→ **やること**: 痴呆症ネットワークについての文章のうち、「2 住み慣れた地域に近い」から「ることを回避するものである。」まで（「ることを回避するものである。」も含む）を一字一句違えずに書き写してください。

======== 提示文 ========

痴呆症ネットワーク
職員の教育研修は不可欠ですが、多くの場合、それだけでは不充分です。職員が仕事のやり方を変えようとしても
実行が難しくせっかく研修で学んだことも実現されない場合があります。DADはこの問題を克服するために痴呆症
ネットワークを開設しました。このネットワークは、痴呆症ケアの優れた手法を持ち、現実の世界で実践に移すため
のツールとなっています。
痴呆症高齢者のための環境原則
1 小規模
歩行可能であるが混乱または精神的に動揺した老人を介護するにあたり、8人のグループが十分に小規模であることが
判明している。
2 住み慣れた地域に近い
1ケ所に集められた大規模な総合施設は郊外など地域から離れた場所に建てられる場合が多いため入居者とその家族
の間に地理的、社会的な距離を置き、地域社会の活動に参加する機会を妨げてしまう。地域社会に近い小規模な施設で
ケアを提供すれば、入居後も社会的ネットワークが継続されやすい。
3 家庭的
入居者は、医学モデルの一環として治療を受けるのではなく、生活するためにそこに住んでいることを認識し、なる
べく家庭的な環境を作る。台所、ランドリー、風呂場等、普通の家庭にある設備はすべて提供するべきであり、普通の
日常生活に必要な用事はできるだけ入居者にまかせる。料理、洗濯、掃除などこは入居者に参加してもらう。
4 刺激を抑える
痴呆症者にとって多くの刺激に耐えることは難しい。施設は入所者にとって不要な刺激を減らすように設計しなけれ
ばならない。例えば、配達用出入口や職員通路などは入居者の目につかないようにし、処置室、掃除用具置き場、倉庫
に続くドアやコンセントは周囲に溶け込むようにして目立たせない。また職員だけが使うべき制御装置なども目立たせ
ないようにする。このアプローチは刺激を減らすと同時に、入居者が困難な状況に陥ることを回避するものである。

======== 一覧 ========

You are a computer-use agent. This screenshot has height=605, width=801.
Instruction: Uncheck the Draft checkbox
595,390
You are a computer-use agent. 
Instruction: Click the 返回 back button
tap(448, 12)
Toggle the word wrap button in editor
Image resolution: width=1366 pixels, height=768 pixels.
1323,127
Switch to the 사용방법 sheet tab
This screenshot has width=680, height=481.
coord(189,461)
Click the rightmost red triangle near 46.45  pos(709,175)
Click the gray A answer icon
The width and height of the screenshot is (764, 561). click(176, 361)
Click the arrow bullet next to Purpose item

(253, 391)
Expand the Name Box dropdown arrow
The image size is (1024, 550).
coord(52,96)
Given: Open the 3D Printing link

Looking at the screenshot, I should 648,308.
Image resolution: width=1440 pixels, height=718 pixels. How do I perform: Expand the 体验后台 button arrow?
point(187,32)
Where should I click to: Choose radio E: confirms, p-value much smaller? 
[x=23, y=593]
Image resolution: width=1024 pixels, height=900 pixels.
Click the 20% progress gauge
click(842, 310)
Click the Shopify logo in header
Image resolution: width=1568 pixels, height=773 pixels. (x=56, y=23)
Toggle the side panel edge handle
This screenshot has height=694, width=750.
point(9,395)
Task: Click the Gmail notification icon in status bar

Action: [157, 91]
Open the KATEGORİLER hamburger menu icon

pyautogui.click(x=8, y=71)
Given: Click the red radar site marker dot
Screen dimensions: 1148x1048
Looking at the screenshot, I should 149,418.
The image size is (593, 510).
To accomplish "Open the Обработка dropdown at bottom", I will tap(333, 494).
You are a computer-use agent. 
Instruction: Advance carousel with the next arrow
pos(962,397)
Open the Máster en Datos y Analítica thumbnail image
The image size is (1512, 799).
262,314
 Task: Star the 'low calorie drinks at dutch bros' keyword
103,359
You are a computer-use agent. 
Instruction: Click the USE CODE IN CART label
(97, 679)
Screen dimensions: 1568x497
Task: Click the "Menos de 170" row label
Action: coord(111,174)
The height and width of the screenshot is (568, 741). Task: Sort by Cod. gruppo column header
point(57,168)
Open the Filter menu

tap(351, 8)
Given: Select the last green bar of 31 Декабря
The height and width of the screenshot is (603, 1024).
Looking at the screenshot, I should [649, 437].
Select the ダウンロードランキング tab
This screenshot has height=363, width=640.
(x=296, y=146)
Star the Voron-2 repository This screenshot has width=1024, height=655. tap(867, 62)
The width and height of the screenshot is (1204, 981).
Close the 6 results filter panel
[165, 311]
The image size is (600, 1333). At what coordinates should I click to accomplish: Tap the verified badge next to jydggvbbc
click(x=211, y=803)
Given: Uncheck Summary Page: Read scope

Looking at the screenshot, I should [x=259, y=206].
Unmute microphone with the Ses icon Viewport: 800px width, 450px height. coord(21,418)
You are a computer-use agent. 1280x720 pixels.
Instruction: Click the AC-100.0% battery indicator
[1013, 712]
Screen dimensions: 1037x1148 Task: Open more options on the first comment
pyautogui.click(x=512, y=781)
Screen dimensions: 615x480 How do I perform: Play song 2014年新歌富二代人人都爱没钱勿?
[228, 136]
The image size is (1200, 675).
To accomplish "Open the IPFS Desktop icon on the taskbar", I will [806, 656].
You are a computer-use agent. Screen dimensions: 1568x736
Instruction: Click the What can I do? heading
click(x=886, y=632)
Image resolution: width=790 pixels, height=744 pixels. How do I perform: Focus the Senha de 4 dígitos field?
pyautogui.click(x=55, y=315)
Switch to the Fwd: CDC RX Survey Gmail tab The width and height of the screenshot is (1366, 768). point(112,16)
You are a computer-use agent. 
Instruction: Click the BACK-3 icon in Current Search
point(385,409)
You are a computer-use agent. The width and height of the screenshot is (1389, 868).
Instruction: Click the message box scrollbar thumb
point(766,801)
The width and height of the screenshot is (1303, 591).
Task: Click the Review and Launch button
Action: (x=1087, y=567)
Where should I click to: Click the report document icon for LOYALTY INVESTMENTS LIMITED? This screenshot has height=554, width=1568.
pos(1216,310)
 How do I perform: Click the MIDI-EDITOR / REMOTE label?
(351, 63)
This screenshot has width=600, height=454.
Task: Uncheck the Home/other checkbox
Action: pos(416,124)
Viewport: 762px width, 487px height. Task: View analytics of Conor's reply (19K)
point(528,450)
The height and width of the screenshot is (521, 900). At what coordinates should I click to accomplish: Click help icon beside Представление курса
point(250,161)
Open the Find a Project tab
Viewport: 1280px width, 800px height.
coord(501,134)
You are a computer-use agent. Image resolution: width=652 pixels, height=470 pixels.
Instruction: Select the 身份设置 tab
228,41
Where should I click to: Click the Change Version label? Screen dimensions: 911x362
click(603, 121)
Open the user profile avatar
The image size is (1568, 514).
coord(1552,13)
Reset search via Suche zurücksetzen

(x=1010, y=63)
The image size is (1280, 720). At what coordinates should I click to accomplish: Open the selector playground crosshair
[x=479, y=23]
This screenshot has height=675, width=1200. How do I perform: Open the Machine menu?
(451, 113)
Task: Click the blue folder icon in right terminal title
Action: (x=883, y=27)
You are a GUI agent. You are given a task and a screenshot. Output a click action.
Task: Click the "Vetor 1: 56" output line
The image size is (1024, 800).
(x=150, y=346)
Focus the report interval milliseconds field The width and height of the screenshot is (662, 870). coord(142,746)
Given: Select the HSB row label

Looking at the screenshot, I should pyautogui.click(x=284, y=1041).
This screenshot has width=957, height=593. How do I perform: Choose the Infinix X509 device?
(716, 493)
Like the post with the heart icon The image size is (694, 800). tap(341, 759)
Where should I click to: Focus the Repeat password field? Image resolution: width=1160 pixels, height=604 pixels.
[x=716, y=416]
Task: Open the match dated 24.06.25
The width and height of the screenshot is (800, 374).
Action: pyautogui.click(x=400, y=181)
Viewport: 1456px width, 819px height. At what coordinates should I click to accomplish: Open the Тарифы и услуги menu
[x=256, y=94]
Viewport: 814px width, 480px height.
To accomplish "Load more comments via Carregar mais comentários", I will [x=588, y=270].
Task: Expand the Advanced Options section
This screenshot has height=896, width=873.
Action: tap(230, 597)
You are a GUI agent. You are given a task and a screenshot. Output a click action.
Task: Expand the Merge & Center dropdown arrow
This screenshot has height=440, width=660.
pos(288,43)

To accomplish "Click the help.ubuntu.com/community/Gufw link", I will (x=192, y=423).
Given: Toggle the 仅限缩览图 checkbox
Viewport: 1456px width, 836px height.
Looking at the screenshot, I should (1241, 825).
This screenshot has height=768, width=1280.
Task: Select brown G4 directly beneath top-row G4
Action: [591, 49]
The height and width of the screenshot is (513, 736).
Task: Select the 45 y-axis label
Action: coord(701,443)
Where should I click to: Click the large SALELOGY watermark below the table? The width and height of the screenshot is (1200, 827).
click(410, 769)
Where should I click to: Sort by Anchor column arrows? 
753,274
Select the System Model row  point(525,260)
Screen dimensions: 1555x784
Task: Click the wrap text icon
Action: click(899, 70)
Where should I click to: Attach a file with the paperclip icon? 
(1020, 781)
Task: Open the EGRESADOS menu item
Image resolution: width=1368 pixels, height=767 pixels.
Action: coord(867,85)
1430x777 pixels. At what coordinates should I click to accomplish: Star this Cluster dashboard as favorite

========

→ **解答欄**:
2 住み慣れた地域に近い
1ケ所に集められた大規模な総合施設は郊外など地域から離れた場所に建てられる場合が多いため入居者とその家族
の間に地理的、社会的な距離を置き、地域社会の活動に参加する機会を妨げてしまう。地域社会に近い小規模な施設で
ケアを提供すれば、入居後も社会的ネットワークが継続されやすい。
3 家庭的
入居者は、医学モデルの一環として治療を受けるのではなく、生活するためにそこに住んでいることを認識し、なる
べく家庭的な環境を作る。台所、ランドリー、風呂場等、普通の家庭にある設備はすべて提供するべきであり、普通の
日常生活に必要な用事はできるだけ入居者にまかせる。料理、洗濯、掃除などこは入居者に参加してもらう。
4 刺激を抑える
痴呆症者にとって多くの刺激に耐えることは難しい。施設は入所者にとって不要な刺激を減らすように設計しなけれ
ばならない。例えば、配達用出入口や職員通路などは入居者の目につかないようにし、処置室、掃除用具置き場、倉庫
に続くドアやコンセントは周囲に溶け込むようにして目立たせない。また職員だけが使うべき制御装置なども目立たせ
ないようにする。このアプローチは刺激を減らすと同時に、入居者が困難な状況に陥ることを回避するものである。